Собственно процедура молекулярного типирования с использованием пульс-электрофореза состоит из нескольких этапов. На первом этапе осуществляется подготовка препарата ДНК, заключающаяся в иммобилизации микробных клеток исследуемого штамма с заданной концентрацией в блоки из легкоплавкой агарозы, что предотвращает фрагментацию молекул нуклеиновой кислоты. Далее агарозные блоки с иммобилизованными клетками подвергаются лизису с последующей отмывкой от клеточного дебриса. На следующем этапе ДНК в агарозных блоках обрабатывается эндонуклеазами рестрикции. Выбор фермента для макрорестрикционного анализа основывается на структурных особенностях генома исследуемого микроорганизма, таких как наличие и частота встречаемости специфического сайта рестрикции, общий нуклеотидный состав. Как правило, используются эндонуклеазы с сайтом узнавания 6 п.н. и более, при этом формируется до 30 фрагментов рестрикции в диапазоне от 20 до 600 т.п.н., что считается достаточным для проведения сравнительного анализа паттернов. Этап разделения полученных рестриктов выполняется в специальной камере, геометрия электродов которой позволяет менять вектор электрического поля. Программируемый процессор дает возможность настройки основных параметров электрофореза (угол между векторами электрического поля, интервал переключения, напряженность, общее время электрофореза) в зависимости от диапазона длин разделяемых фрагментов ДНК.

Заключительный этап предусматривает визуализацию, регистрацию результатов пульс-электрофореза с использованием видеодокументирующих систем, оснащенных соответствующим программным обеспечением. Идентификация размеров рестриктов в индивидуальном паттерне каждого штамма осуществляется на основании сопоставления их с рекомендованным PulseNet размерным стандартом (Xbal-генерированным паттерном рестрикции ДНК штамма Salmonella serovar Braenderup H98124) или ДНК фага ламбда.

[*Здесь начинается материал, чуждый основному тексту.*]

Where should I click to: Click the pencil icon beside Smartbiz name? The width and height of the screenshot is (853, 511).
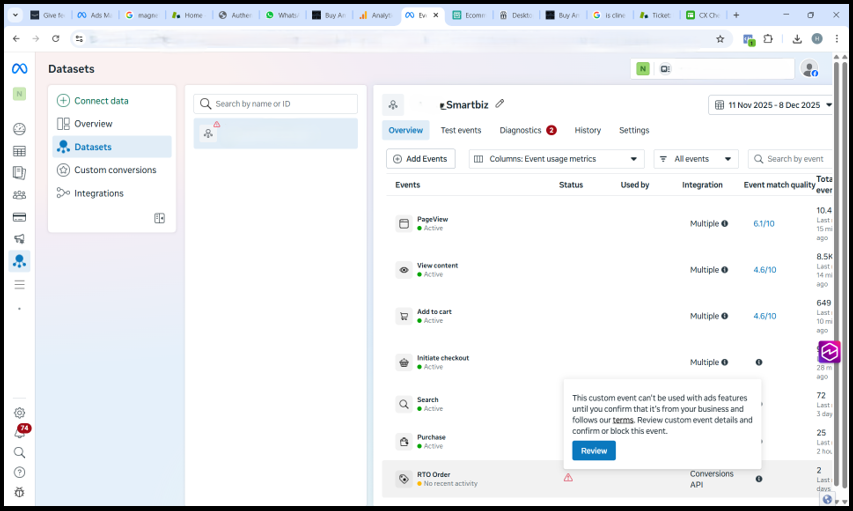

Очевидно, что при интерпретации данных следует учитывать множество других факторов, таких как биологические особенности исследуемого микроорганизма, длительность вспышки, результаты эпидемиологического анализа. В случае недостаточной эффективности внутривидовой дифференциации штаммов и проблем с интерпретацией результатов при использовании одного фермента рестрикции рекомендуется применить дополнительные эндонуклеазы (что может способствовать повышению дискриминирующей способности PFGE) либо дополнить анализ другими методами молекулярно-генетического типирования [5, 8].

 К недостаткам процедуры молекулярного типирования с использованием пульс-электрофореза можно отнести продолжительность проведения (2-3 дня), применение высококачественных реактивов, строгое соблюдение стандартных протоколов исследования на каждом этапе для обеспечения возможности внутри - и межлабораторного сопоставления результатов, существование нетипируемых штаммов, отсутствие связи между размерами и распределением рестрикционных фрагментов в паттерне с их нуклеотидной последовательностью. Также предъявляются высокие требования к квалификации специалистов. Достоинствами метода являются высокая дискриминирующая способность, возможность биоинформационного анализа результатов, корреляция их с эпидемиологическими данными, что дает основание рассматривать его в качестве эффективного инструмента молекулярного типирования микроорганизмов, в том числе и возбудителей особо опасных инфекций.

В международном масштабе исследования возбудителей бактериальных инфекций методом пульс-электрофореза организуются посредством глобальной международной лабораторной сети PulseNet [2]. Разработанные стандартные протоколы пробоподготовки для разных видов микроорганизмов, рекомендованные эндонуклеазы рестрикции, программы электрофореза, алгоритмы анализа и интерпретации полученных электрофоретических паттернов, использование общих контрольных и стандартных штаммов, а также система обмена и хранения полученной информации позволяют осуществлять глобальный мониторинг за возбудителями инфекционных болезней и проводить сравнительный анализ результатов.